Garden.com, Furniture.com, boo.com… the list of dead dot-coms has grown so long that people running small businesses are bound to wonder: If they, with all their millions in funding couldn’t hang on, what hope do I have of turning a profit on the Net?
As these failures demonstrate, having deep pockets doesn’t ensure success. All along in this column, I’ve described online marketing tactics that require time rather than money and thus better suit underfunded upstarts. Here’s another two-pronged strategy that’s perfect for the smallest of small online operations:
- Tell web visitors how to get in touch.
- Respond promptly and personally.
Hello… Anyone There?
In my role as ClickZ Forum Moderator, I often find myself searching an interesting site trying to find the name of the marketing vice president or CEO to offer him or her an opportunity to sound off to 20,000 or so Internet marketers from around the world. Many times I can’t find any personal email addresses at all. Instead what I find is an address like firstname.lastname@example.org, which rarely helps me get to the person I’m trying to reach. Sometimes there’s no email address anywhere on the site, only inquiry or online order forms. Very often there’s no telephone number, either.

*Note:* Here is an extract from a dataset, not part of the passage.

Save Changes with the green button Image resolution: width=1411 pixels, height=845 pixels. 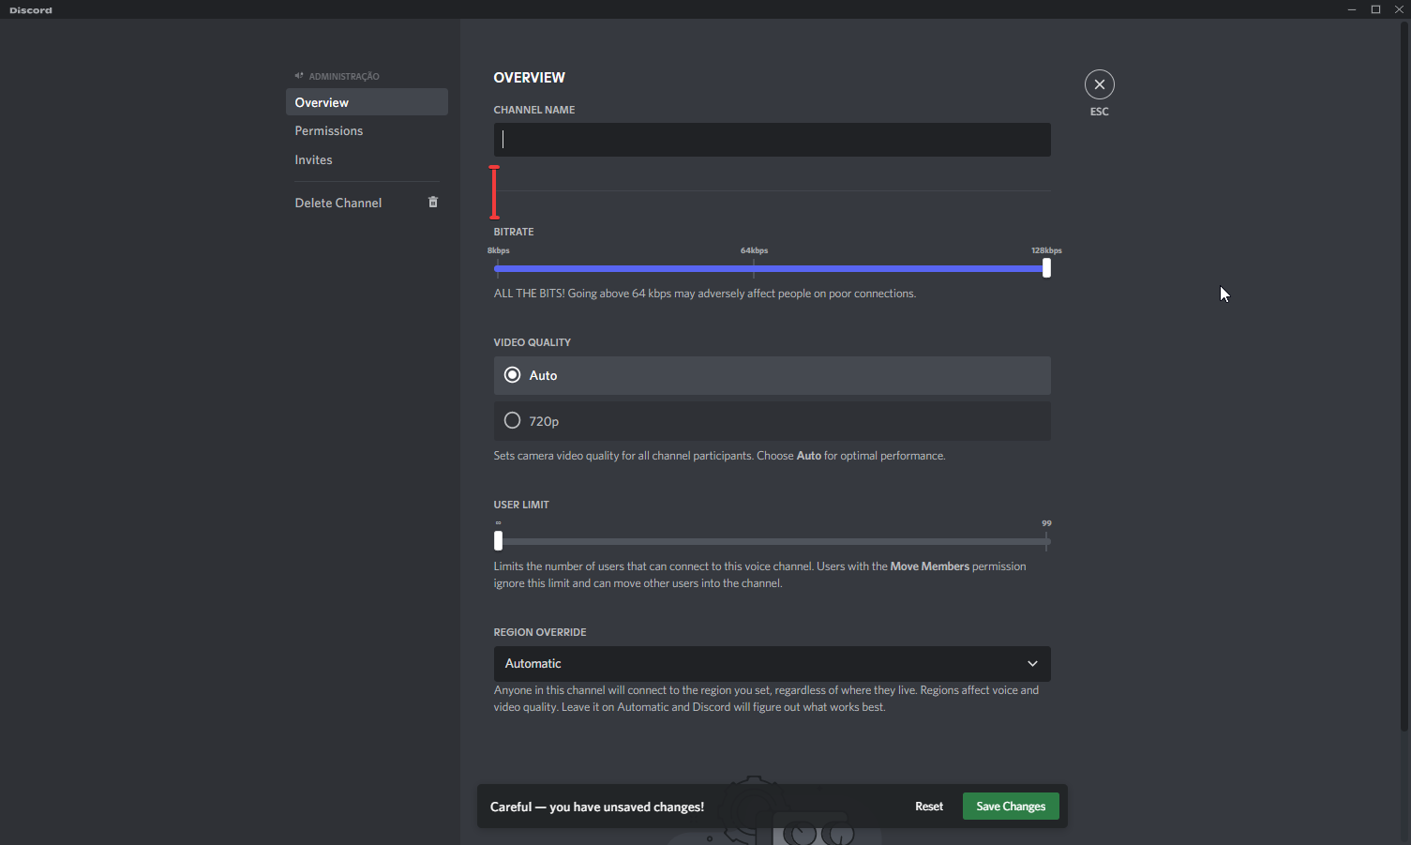coord(1010,806)
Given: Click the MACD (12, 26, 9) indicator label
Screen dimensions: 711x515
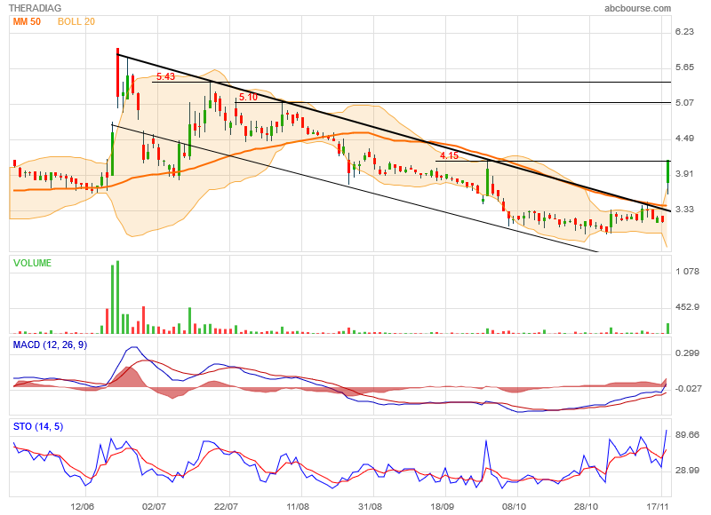Looking at the screenshot, I should pos(50,345).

Now consider a site that makes it easy to find the name of the person in charge, furnishes his or her photo and bio, and not only supplies an email address but goes so far as to invite visitors to get in touch. Whether from the point of view of a potential buyer, a possible strategic partner, or a media producer or editor, this is tremendously appealing.
And to accommodate people with all kinds of preferences, such a site includes a personal email address, fax number, telephone number, and even physical address so that the web visitor can make an educated guess when a good time to call might be.

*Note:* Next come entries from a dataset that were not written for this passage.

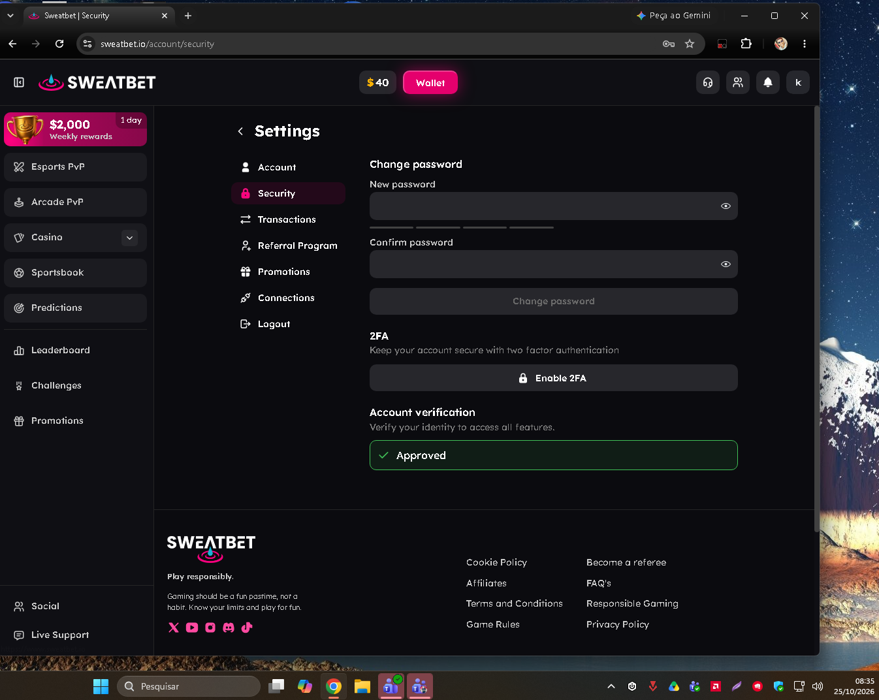
Task: Open Sweatbet's TikTok icon in footer
Action: point(247,628)
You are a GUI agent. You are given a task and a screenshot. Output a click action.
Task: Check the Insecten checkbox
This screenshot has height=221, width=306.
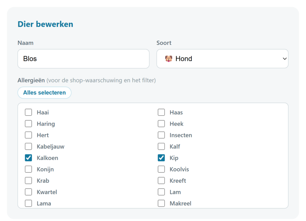(161, 135)
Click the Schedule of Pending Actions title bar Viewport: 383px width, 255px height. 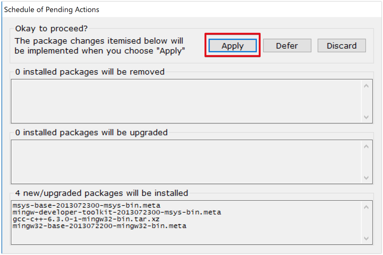coord(191,9)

Let’s take this a step further. Imagine that someone who inquires gets a personal answer to his or her email within a few hours or a live person on the phone. Now the person thinking of doing business with the site has reason to believe that he or she is doing business with responsible people, not faceless functionaries likely to have the attitude, “Sorry, that’s not my job.”
If you think that what I’ve written so far is so obvious that it should go without saying, think again. Recently at a seminar I gave to bankers, some said that they couldn’t possibly post the names, email addresses, telephone extensions, and photos of the people responsible for various functions on their web sites because it would pose a security risk or make them overly vulnerable to headhunters.
Likewise Richard Hoy, a fellow ClickZ columnist and president of Booklocker.com, wrote a column defending small businesses not posting any telephone numbers and making the process of asking questions remote and impersonal.
Another common objection to the advice I’ve given here came from a client who didn’t want customers and venture capitalists (VCs) to know that everything was run on a shoestring budget by two recent college graduates. Assuming everything else about the site functions smoothly, knowing who’s behind it tends to bond customers to it more, and as for the VCs, wouldn’t they know the generation and circumstances of the founders way before they sealed a deal?
Making It Real
Here’s how my point was put by Martha Retallick, a web designer in Tucson, Arizona, in the ClickZ Forum: “The little guys and gals can give their accounts much more personal attention than the big guys and gals do. Clients love that. And in a small business, tending to relationships is something that is done as a matter of course. Big companies have Customer Relationship Management Teams. There is a difference.”
Similarly, Laurence Master, president of DVD Overnight, offered these thoughts on how his small company manages to compete successfully with Blockbuster and Hollywood Video:
We handle hundreds of emails daily from people across the country and each one is answered personally by one of our staff as quickly as possible. We’ve even hired part-timers to fill in on the weekends to make sure all inquiries are answered right away. When we respond to a customer within hours, addressing them as if writing a friend, we’ll most likely see that person again. This “dialogue” between company and customer is something that the giants have yet to be able to grasp.
Still not convinced? Consider that big companies are spending millions on “relationship marketing” initiatives because they know that customers who feel recognized personally tend to give them repeat business. A big company can use fancy software tools to create the illusion of a relationship. A small company can cultivate the real thing.